• List of tasks:
**A.** Answer these questions using the article on principles-based reserving:
(i) Who chairs the Academy's Risk Management and Financial Soundness Committee?
(ii) According to Claire, what matters more than a company's size in deciding whether it should use PBA?
(iii) What position does Larry Bruning hold at the Kansas Insurance Department?
**B.** Pick up the article on principles-based reserving after its last sentence and continue it.

A principles-based approach to reserving is a system many in the industry say could make reserving more efficient for life insurers than formulaic reserve accounting methods. However, during an Aug. 22 Webcast by the American Academy of Actuaries, Washington, some regulators said they were concerned that principle-based accounting could be open to abuses if not executed properly.

If a company is good at risk management, then a PBA approach to reserving will reward that company with lower reserves, said Donna Claire, chair of the Academy’s Risk Management and Financial Soundness Committee. For some companies, reserves could be higher, she added.

More accurate assessment of reserving needs is becoming more important as products become more complex, according to Claire.

Asked whether PBA would impose a heavy burden on small companies and whether small companies should be allowed to continue using formulaic accounting, Claire said that the size of the company is not the biggest consideration. Rather, it’s the risks a company takes.

For small, low-risk carriers or companies with low-risk lines of business, there would be simplified methods that would be a middle step between formulaic and principles-based reserving, she explained.

Larry Bruning, chief actuary of the Kansas Insurance Department and chair of the Academy’s central actuarial examiner team, said he thought a PBA approach will become more important because of increased product complexity, competition in both consumer asset accumulation and risk management, and existing law inhibiting product design.

Another reason detailed by Dave Sandberg, vice president of the Academy’s Life Practice Council, is the international movement to a principles-based approach. It’s likely there will be consistency between the U.S. and international standards, he said.

Another feature of PBA will be the completion of preferred mortality tables that will be suitable for statutory valuation as well as a tool to help actuaries decide what table is appropriate in given situations, said Larry Gorski, chair of the joint Society of Actuaries-Academy project oversight group on preferred mortality.

As part of this system, criteria used in preferred underwriting will be identified and then it will be determined how to score individual criterion, Gorski explained.

Corporate governance is another feature of the new system that regulators at the National Association of Insurance Commissioners insist is necessary and one that actuaries are working to develop.

• Data:
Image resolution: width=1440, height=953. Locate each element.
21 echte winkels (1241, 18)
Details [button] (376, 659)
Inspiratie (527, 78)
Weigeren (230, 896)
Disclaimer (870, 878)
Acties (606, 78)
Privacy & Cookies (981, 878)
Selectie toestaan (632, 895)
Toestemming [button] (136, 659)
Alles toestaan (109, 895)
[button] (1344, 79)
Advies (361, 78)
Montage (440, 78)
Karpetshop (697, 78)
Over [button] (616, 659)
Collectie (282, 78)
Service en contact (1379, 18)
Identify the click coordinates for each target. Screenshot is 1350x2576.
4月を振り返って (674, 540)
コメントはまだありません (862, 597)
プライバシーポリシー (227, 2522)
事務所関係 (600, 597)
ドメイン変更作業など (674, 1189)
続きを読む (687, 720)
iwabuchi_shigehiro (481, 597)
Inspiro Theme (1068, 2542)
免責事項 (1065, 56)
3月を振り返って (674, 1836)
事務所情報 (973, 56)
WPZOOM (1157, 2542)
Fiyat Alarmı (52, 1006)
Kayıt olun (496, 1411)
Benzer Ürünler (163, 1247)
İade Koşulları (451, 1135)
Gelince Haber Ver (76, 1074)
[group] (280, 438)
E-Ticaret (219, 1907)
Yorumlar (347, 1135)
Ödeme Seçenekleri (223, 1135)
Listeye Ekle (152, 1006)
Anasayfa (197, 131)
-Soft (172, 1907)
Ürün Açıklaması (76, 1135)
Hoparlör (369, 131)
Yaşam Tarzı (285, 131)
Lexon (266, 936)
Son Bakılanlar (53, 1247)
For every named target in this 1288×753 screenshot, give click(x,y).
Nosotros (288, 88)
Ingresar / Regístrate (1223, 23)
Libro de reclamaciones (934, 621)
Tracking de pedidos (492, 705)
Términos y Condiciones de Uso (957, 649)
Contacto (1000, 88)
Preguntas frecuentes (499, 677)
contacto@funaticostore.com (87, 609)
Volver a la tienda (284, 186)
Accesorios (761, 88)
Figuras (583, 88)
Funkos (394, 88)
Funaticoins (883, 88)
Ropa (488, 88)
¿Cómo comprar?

• Expected results:
**A.**
(i) Donna Claire
(ii) The risks a company takes
(iii) Chief actuary

**B.**
Shirley Hwei-Chung Shao, chair of the Academy’s PBA Review and Governance Work Group, said a PBA review opinion will be submitted to all licensed states, and work papers will be available on request. Information will be kept confidential, according to Shao’s presentation.

The Academy’s work group is recommending that the PBA reviewer should be hired by the company’s board of directors, Shao said.

Independence will be a major focus of any appointment, she added. Among the checks she enumerated were requirements that an appointed actuary not be employed by the company in the prior 3 years; not have material financial interests in the company; and shall have 5-year rotation requirements.

Mike Boerner, managing actuary with the Texas Department of Insurance and chair of the Academy’s SVL 2 Valuation Law and Valuation Manual Team, explained how changes to the Standard Valuation Law and an accompanying manual will make the new PBA system possible.

A valuation manual will make the change more efficient by creating more uniformity, he explained. And the valuation manual may make it possible for states to comply with changed requirements without having to adopt a new regulation each year, Boerner added. However, states would still be able to alter requirements in the manual, according to Boerner’s presentation.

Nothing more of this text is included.